L'élément le plus neuf que l'auteur juif a introduit dans ce chant populaire c'est la dernière strophe qui affirme qu'au-delà de la rétribution immédiate, il y a un Juge qui juge le monde avec équité et fait triompher le droit. Même ceux qui rappellent qu'à l'époque médiévale les chants du même type avaient pour but de souligner la souveraineté de Dieu, et que le "maître" des versions profanes n'est qu'une transposition sécularisée du "Dominus Deus", s'accordent à reconnaître que seul le 'Had Gadja évoque la souveraineté du fait divin. Ce chant exprime la certitude que l'oppression prendra fin, car la justice divine préside aux destinées du monde. Dieu interviendra dans l'histoire des hommes et châtiera tous ceux qui ont perpétué le cycle de la violence. II rétablira le plus humble, le cabri bafoué, déchiqueté, dans sa prééminence. Bien plus, il assurera la rédemption de l'humanité entière, en livrant le combat ultime contre la mort qu'il vaincra. Ce sera l'accomplissement de la prophétie d'Isaïe : le glaive sera transformé en soc de charrue, le loup et l'agneau paîtront côte à côte. Les persécuteurs d'Israël se détruiront les uns les autres jusqu'au jour où Dieu, mettant fin au règne de la mort, fera poindre l'ère messianique. Isaïe n'a-t-il pas proclamé (25:8) que Dieu " détruira la mort à jamais ", et qu'il "effacera les larmes de dessus tous les visages " ?
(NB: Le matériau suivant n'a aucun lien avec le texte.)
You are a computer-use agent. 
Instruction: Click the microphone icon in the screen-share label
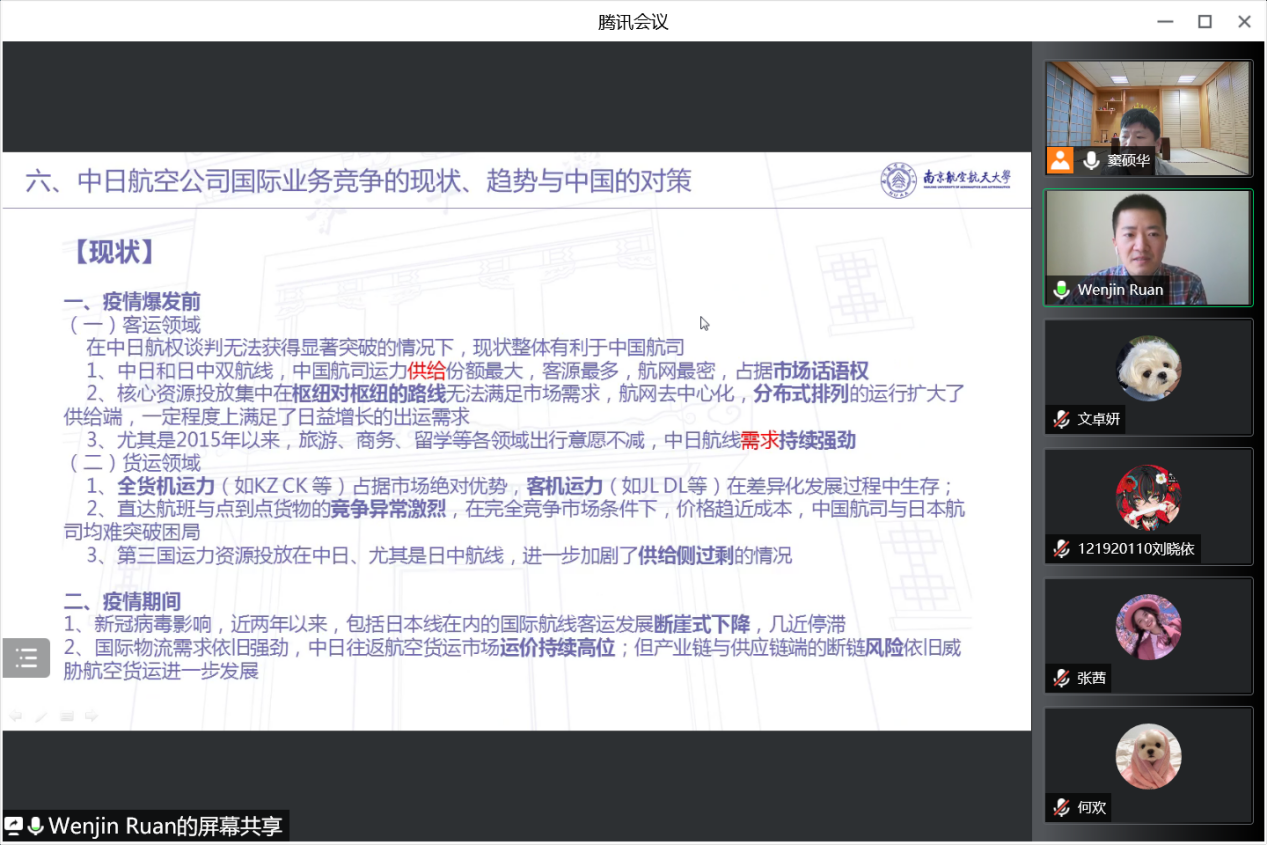click(36, 826)
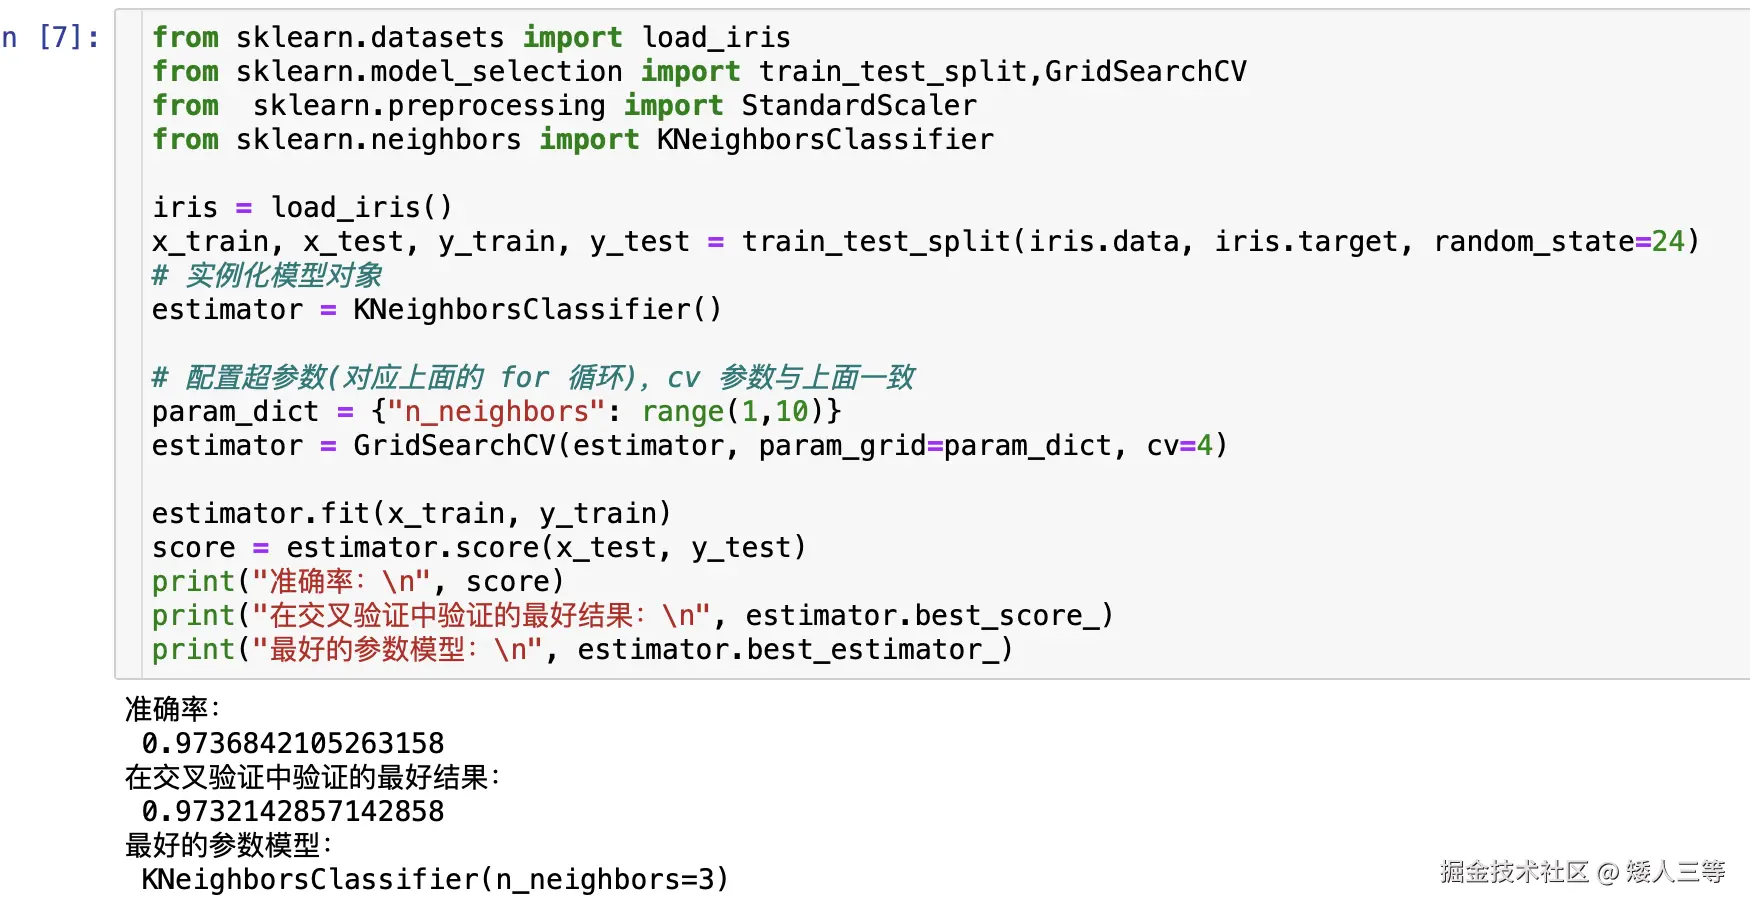This screenshot has width=1750, height=910.
Task: Click the score = estimator.score line
Action: coord(478,548)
L'étude des trois chants qui clôturent le "Séder" des juifs d'Alsace, fait apparaître la dynamique de la tradition juive. Empruntés à l'entourage chrétien, relevant d'une culture populaire qui ne se limite nullement à l'Europe, ils ont été infléchis par la tradition juive. Celle-ci en propose une lecture à différents niveaux : une interprétation populaire, qui s'articule sur l'expérience historique d'une minorité bafouée et persécutée qui a confiance en Dieu, et qui sait qu'elle perdurera à travers les siècles ; une lecture plus savante, qui s'enracine dans l'aspiration mystique à communiquer avec le Créateur et à hâter l'avènement de l'ère messianique, qui banira le Mal et instaurera le règne de l'équité.
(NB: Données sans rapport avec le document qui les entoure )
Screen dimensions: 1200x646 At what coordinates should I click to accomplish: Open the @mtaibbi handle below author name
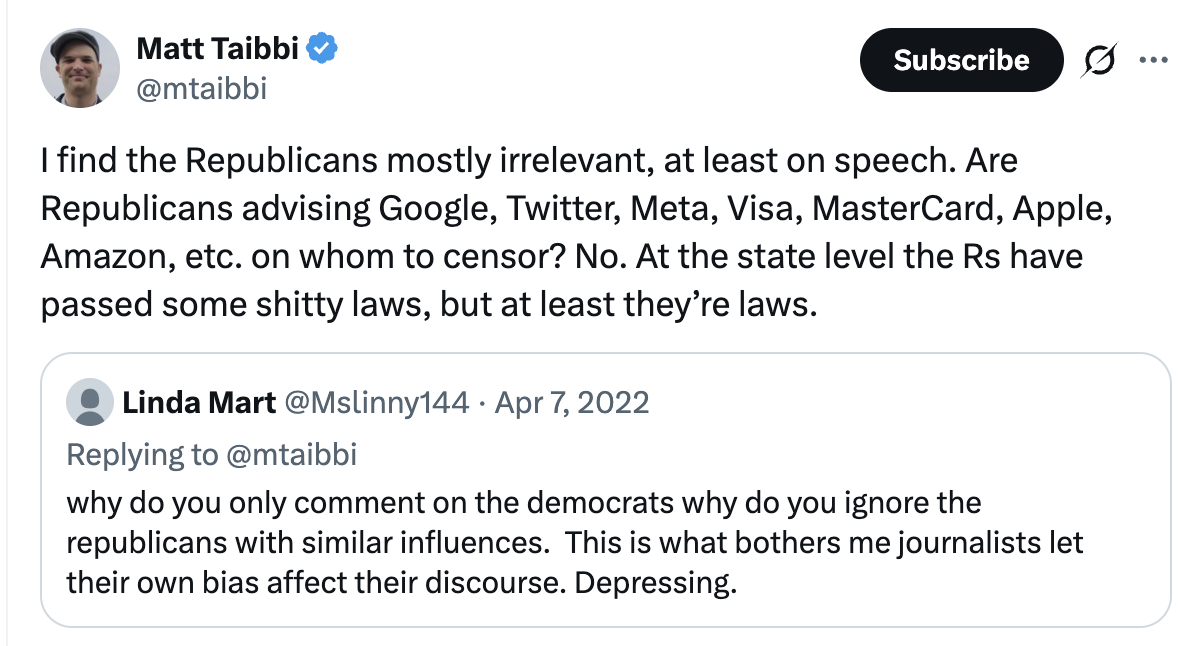201,89
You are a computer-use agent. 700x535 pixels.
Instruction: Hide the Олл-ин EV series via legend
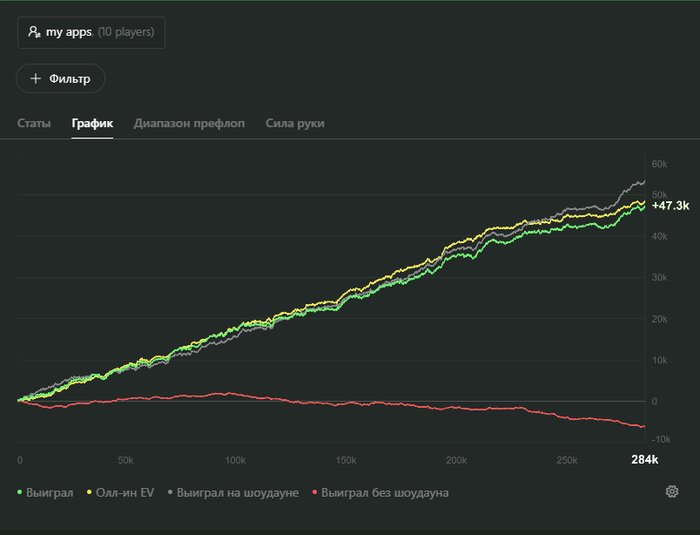coord(125,493)
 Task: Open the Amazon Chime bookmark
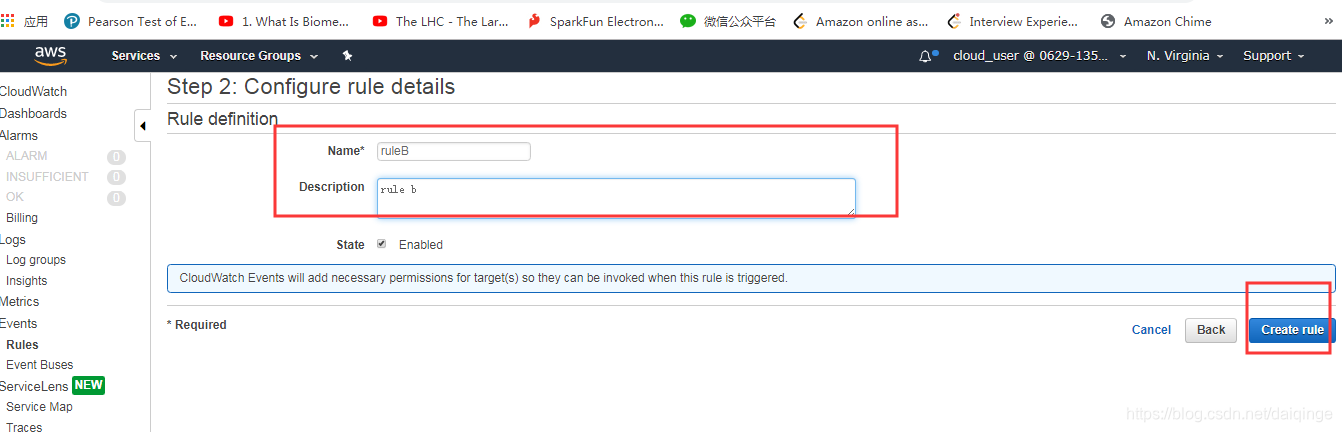[1155, 21]
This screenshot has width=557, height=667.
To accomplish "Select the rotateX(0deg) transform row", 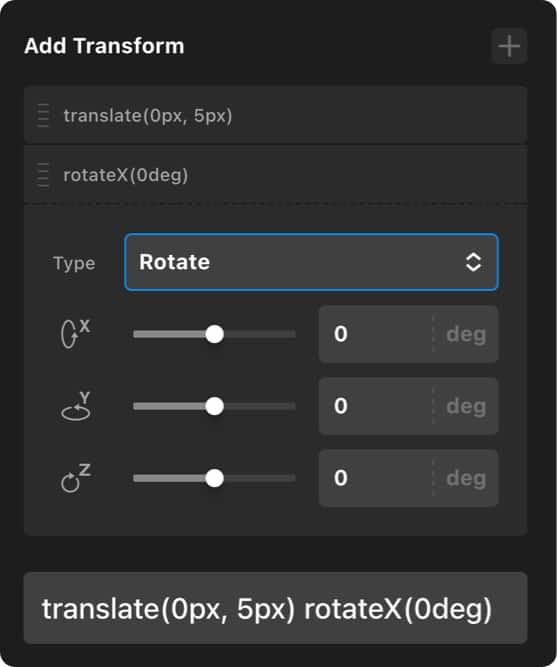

La dynamique de la tradition juive ne s'exprime pas seulement dans les échanges qu'elle a entretenus avec la culture des pays-hôtes, mais également dans les emprunts réciproques des communautés dispersées, insérées dans un environnement géographique, culturel et humain très diversifié. C'est ainsi que le 'Had Gadja s'est répandu progressivement dans le monde méditerrannéen pour être chanté en ladino à Istanbul en en judéo-arabe dans le M'Zab. II y a là une créativité continue d'une culture que l'ethnocentrisme de Toynbee a qualifié hâtivement de "fossile ". Intégrés dans le rituel du Séder, ces poèmes se trouvent fécondés par un enseignement s'adressant à l'enfant, qui, ce soir-là, pose aux adultes les questions décisives sur le sens de l'existence juive. Le long cheminement qui va de l'asservissement et de l'esclavage d'Egypte, matrice existentielle où se forge un peuple, expérience sans cesse recommencée au cours des âges, jusqu'à la délivrance messianique, confère à ces chants une dimension eschatologique.